Source extract:
* * * * *
The setting is the English countryside in the early 1960s. The time is winter — what seems like eternal winter. Little Anna Wyatt’s mother, a German war refugee, leaves the house one morning, never to return. There’s been an accident, a neighbor explains — something about the car, the fog. Mummy, Anna eventually understands, has gone to heaven.
Two days earlier, a perfectly suburban couple were arrested on charges of treason. It’s that time in the annals of the cold war: every week brings news of spy rings and espionage. So one day Peter, Anna’s irascible older brother, asks: What if Mum isn’t dead? What if she was . . . a spy?
Georgina Harding’s second novel — her first, “The Solitude of Thomas Cave,” was an atmospheric account of an English sailor’s solitary winter on an Arctic island — proposes a tantalizing mystery. Karoline Wyatt, née Odewald, vanished from Königsberg after its conquest by the Red Army, then reappeared in occupied Berlin only two years later. Had she become a Soviet spy?
It turns out that Harding is less interested in answering this question than in exploring how children try to understand the adult world. Peter and Anna’s investigations become increasingly fevered because they have been shielded by the adults around them; as a result, their inquiries remain confined to the imagination. When you think about it, playing a “spy game” is also a fairly apt term for growing up — for learning to navigate around adulthood’s concealments and false fronts.
* * * * *
(Rows of pointing data)
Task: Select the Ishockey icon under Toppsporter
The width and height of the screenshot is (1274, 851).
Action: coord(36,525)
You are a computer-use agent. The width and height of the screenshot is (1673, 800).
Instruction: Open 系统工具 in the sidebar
* * * * *
Stated problem:
Answer these questions from the book review:
1. According to the review, what kind of person was Anna's mother?
2. What is the title of Georgina Harding's first novel?
3. Where did Karoline Wyatt reappear two years after vanishing from Königsberg?

Correct output:
1. A German war refugee.
2. "The Solitude of Thomas Cave."
3. In occupied Berlin.